In paragraph 40 of Lumen Fidei, Pope Francis repeats something that cannot be too often said: that Christian faith is not simply assent to a doctrine, but rather knowledge of and trust in the Living God.
Faith, in fact, needs a setting in which it can be witnessed to and communicated, a means which is suitable and proportionate to what is communicated. For transmitting a purely doctrinal content, an idea might suffice, or perhaps a book, or the repetition of a spoken message. But what is communicated in the Church, what is handed down in her living Tradition, is the new light born of an encounter with the true God, a light which touches us at the core of our being and engages our minds, wills and emotions, opening us to relationships lived in communion.

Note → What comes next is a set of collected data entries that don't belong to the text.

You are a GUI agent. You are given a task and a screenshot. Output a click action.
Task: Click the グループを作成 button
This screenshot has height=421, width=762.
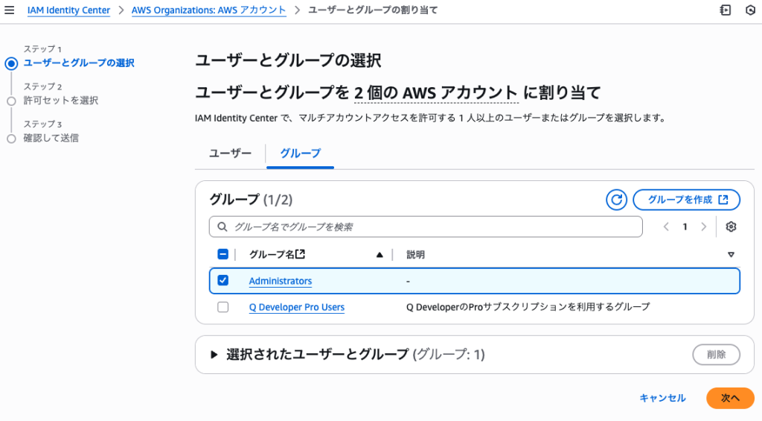point(686,200)
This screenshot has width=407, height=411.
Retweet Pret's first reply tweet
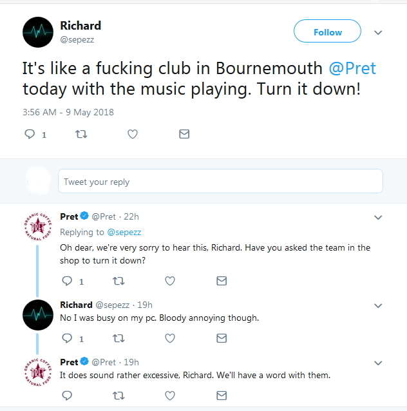pyautogui.click(x=118, y=281)
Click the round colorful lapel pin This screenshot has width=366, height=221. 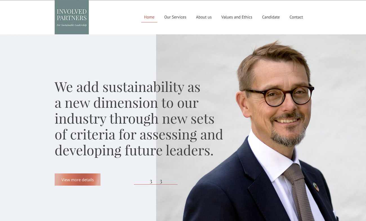coord(316,187)
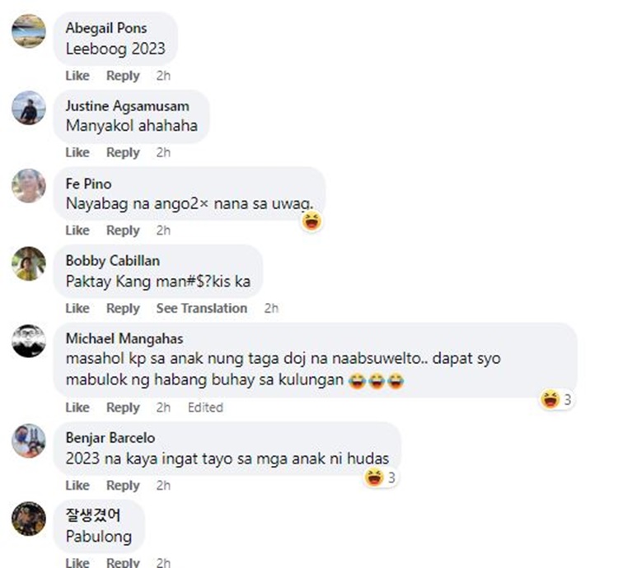The height and width of the screenshot is (568, 618).
Task: Click haha reaction on Fe Pino's comment
Action: 311,221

You don’t truly get to know a person by reading a book; you get to know them by speaking with them and spending time with them, by interacting with them. And before you can do that, you have to be introduced to them—and when the person is a Person, you might need to learn some special protocols. And so Christ gave us the Church and the sacraments:
There is a special means for passing down this fullness, a means capable of engaging the entire person, body and spirit, interior life and relationships with others. It is the sacraments, celebrated in the Church’s liturgy. The sacraments communicate an incarnate memory, linked to the times and places of our lives, linked to all our senses; in them the whole person is engaged as a member of a living subject and part of a network of communitarian relationships.

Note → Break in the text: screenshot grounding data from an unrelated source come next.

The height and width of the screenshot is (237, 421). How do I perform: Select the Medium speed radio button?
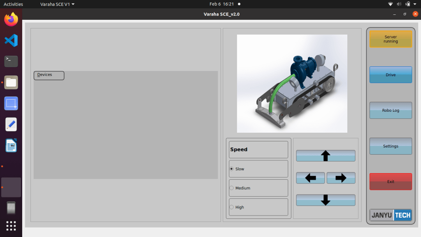point(232,188)
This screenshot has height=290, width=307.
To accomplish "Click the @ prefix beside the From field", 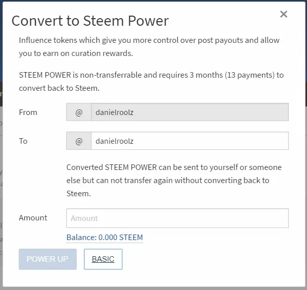I will (x=79, y=112).
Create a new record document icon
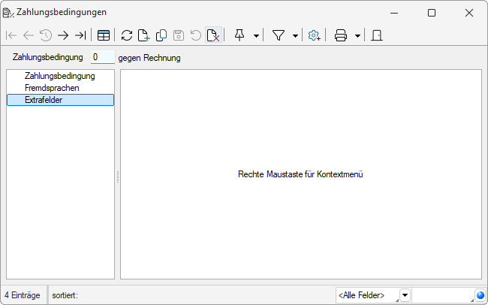This screenshot has width=488, height=305. click(x=144, y=35)
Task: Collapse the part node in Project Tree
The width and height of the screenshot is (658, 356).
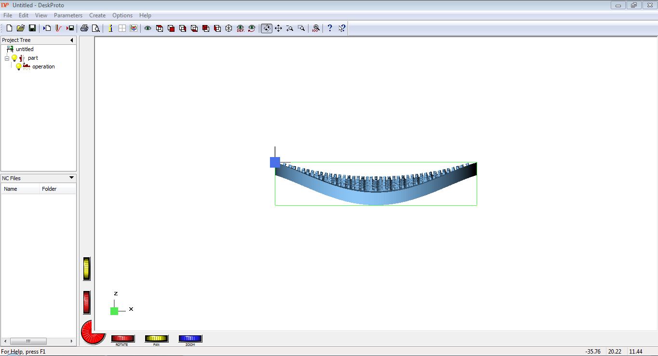Action: [x=7, y=58]
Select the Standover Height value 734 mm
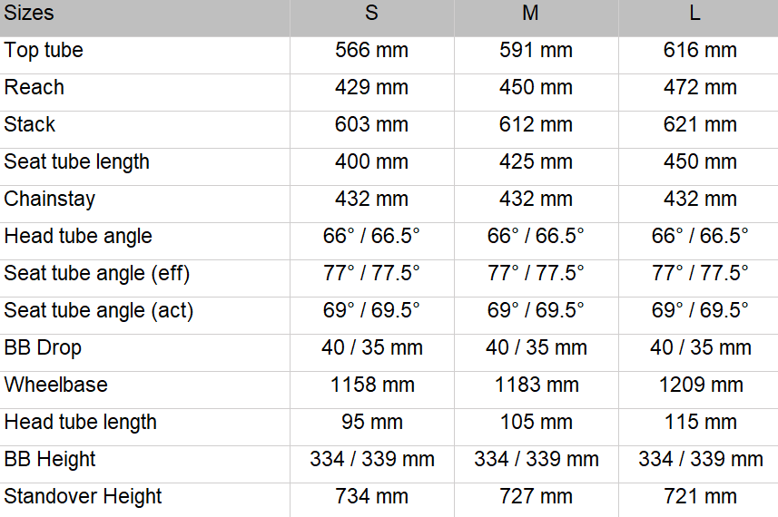The height and width of the screenshot is (517, 778). 371,497
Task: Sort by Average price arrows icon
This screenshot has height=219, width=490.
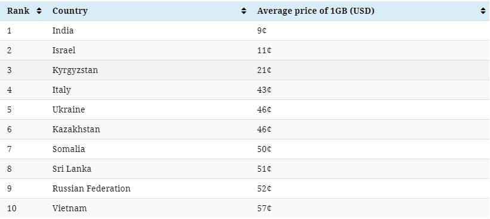Action: (483, 11)
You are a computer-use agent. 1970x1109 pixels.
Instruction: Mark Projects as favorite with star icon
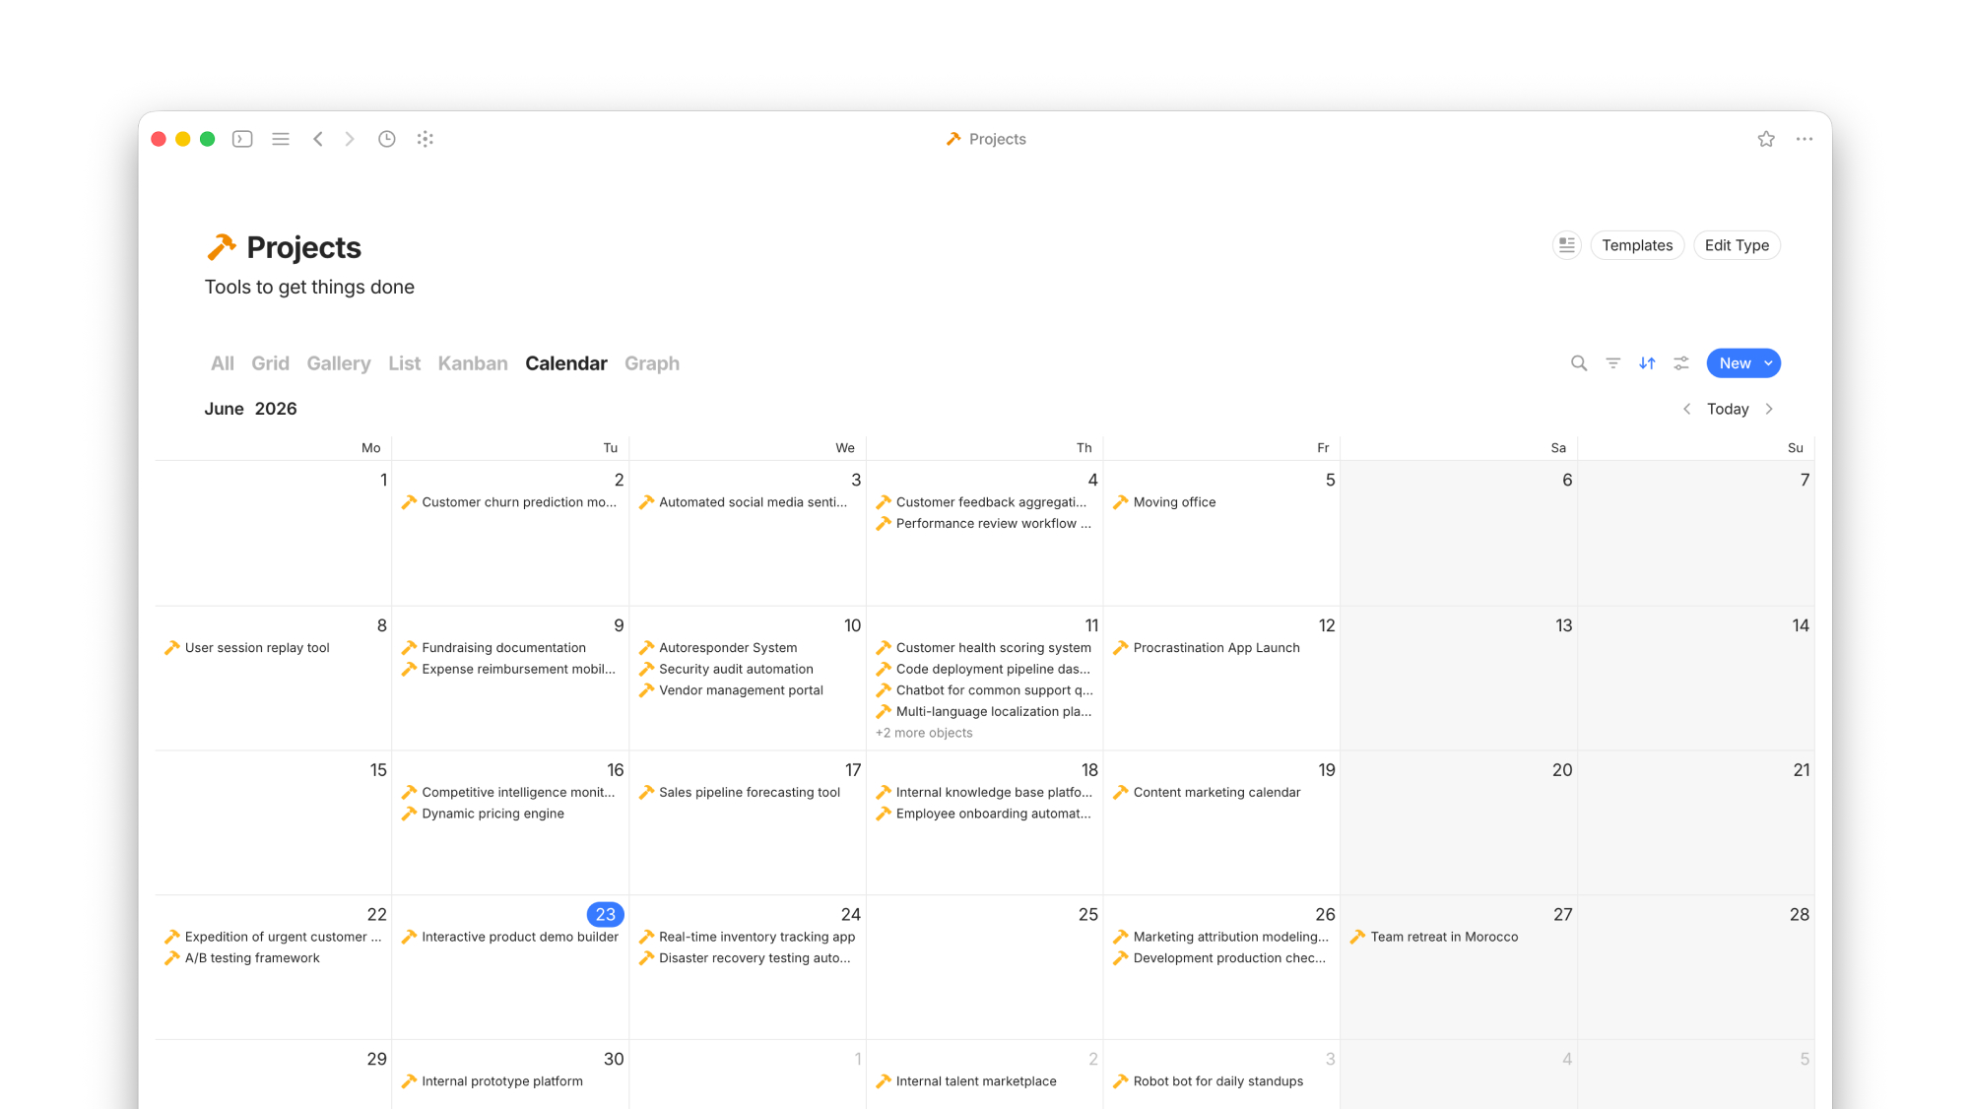click(x=1766, y=139)
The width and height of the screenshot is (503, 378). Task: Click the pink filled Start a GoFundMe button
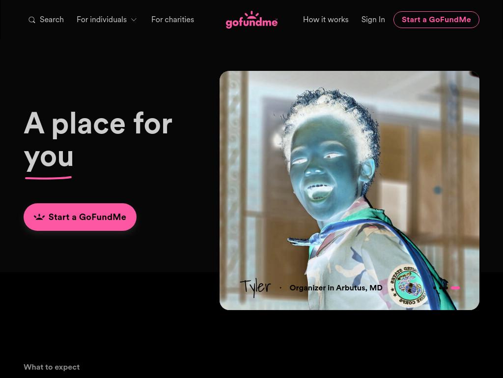click(80, 217)
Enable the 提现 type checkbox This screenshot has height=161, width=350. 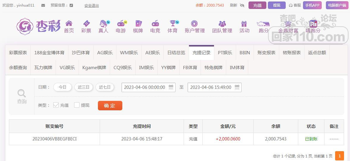coord(77,105)
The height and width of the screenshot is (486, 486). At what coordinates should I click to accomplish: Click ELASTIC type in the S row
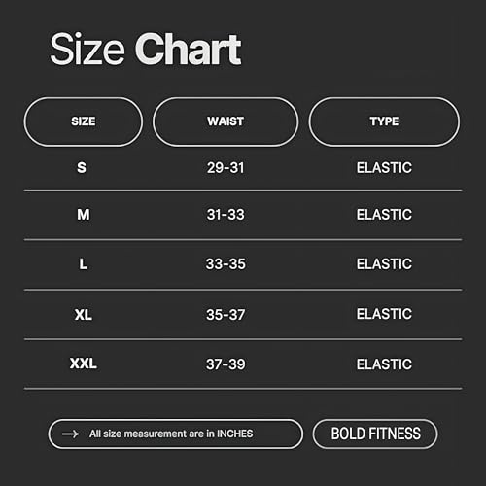pos(384,168)
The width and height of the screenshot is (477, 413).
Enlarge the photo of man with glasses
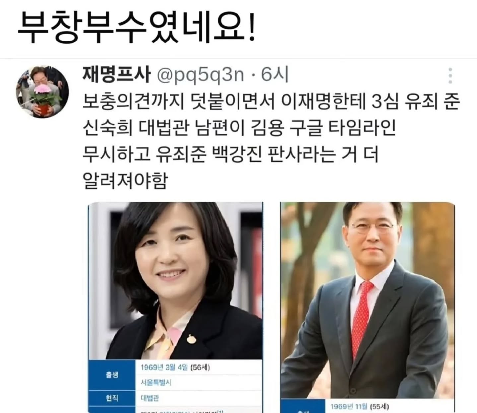coord(368,300)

Through the sacraments we not only learn to know God, we learn to know His people, the mystical Body of Christ that is the Church; and not just with our minds, but with our whole beings.

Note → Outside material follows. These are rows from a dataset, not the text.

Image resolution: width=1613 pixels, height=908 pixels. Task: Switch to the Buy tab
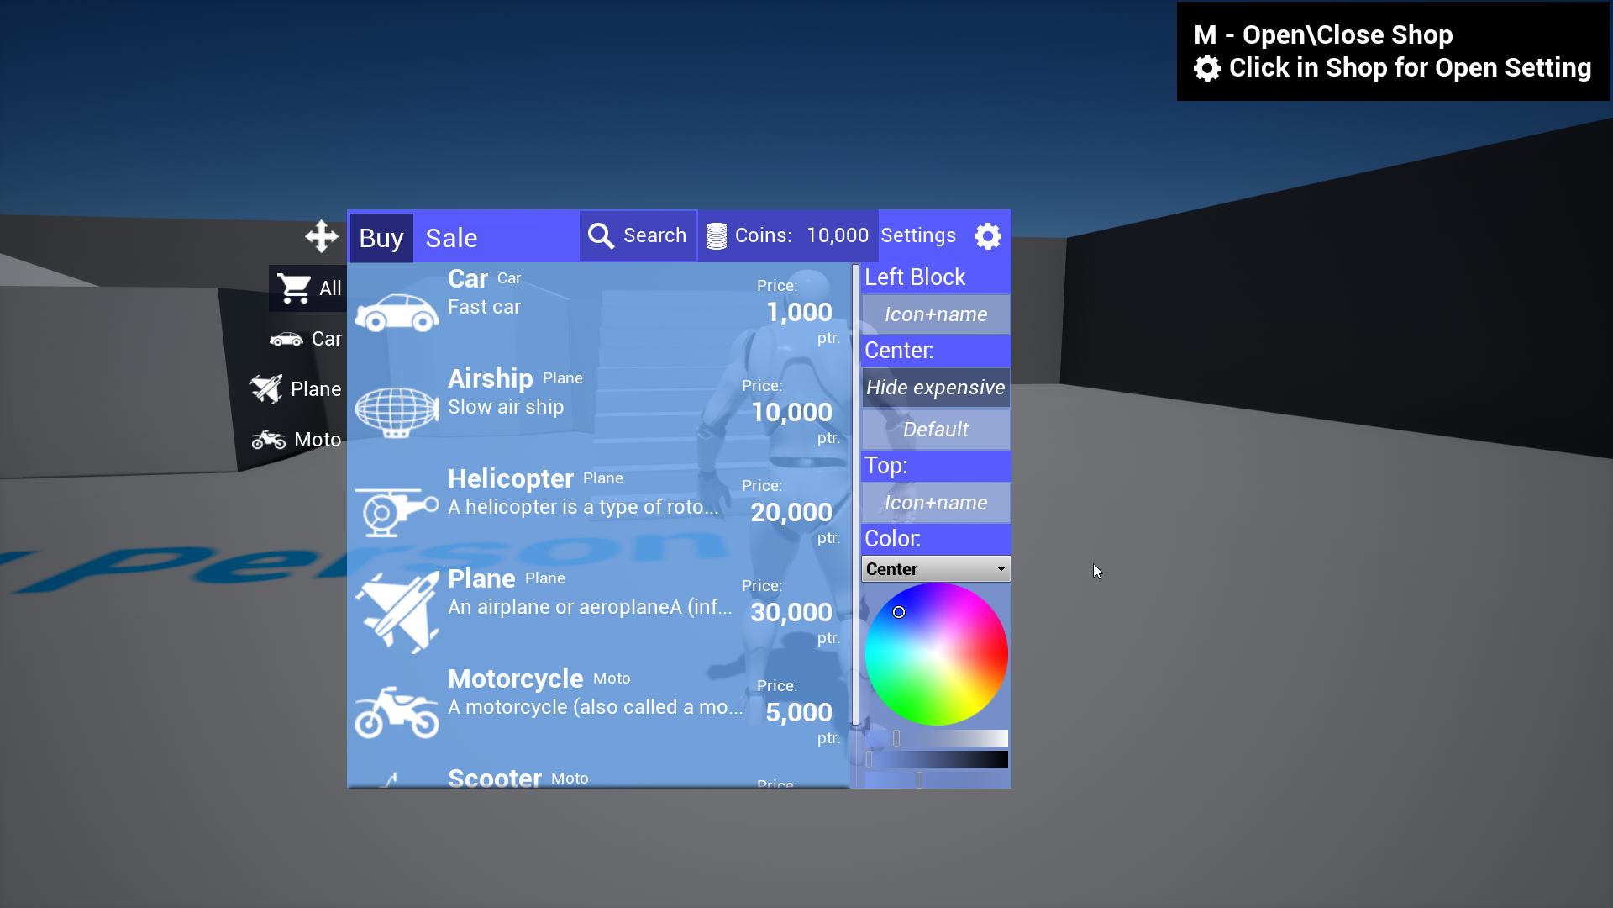(381, 237)
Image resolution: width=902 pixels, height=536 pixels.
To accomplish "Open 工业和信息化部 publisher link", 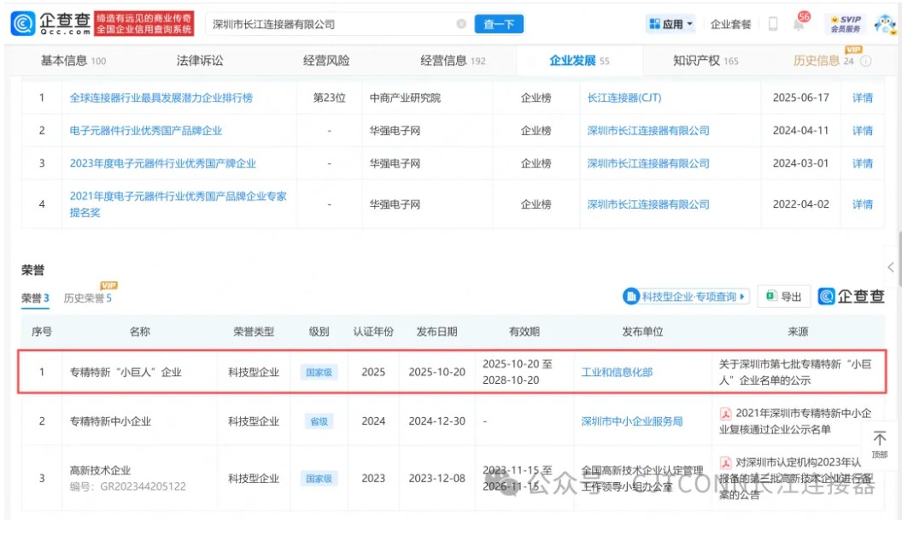I will [617, 372].
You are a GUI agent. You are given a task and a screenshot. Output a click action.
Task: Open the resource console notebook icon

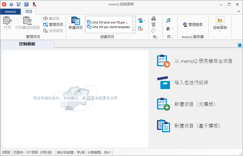pos(26,4)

And then, through learning to see God in the sacraments, we begin to acquire the sacramental view of life: a sense of the sacred in everything.
While the sacraments are indeed sacraments of faith, it can also be said that faith itself possesses a sacramental structure. The awakening of faith is linked to the dawning of a new sacramental sense in our lives as human beings and as Christians, in which visible and material realities are seen to point beyond themselves to the mystery of the eternal.
For the world we see around us constitutes nothing less than the crystallized love of God.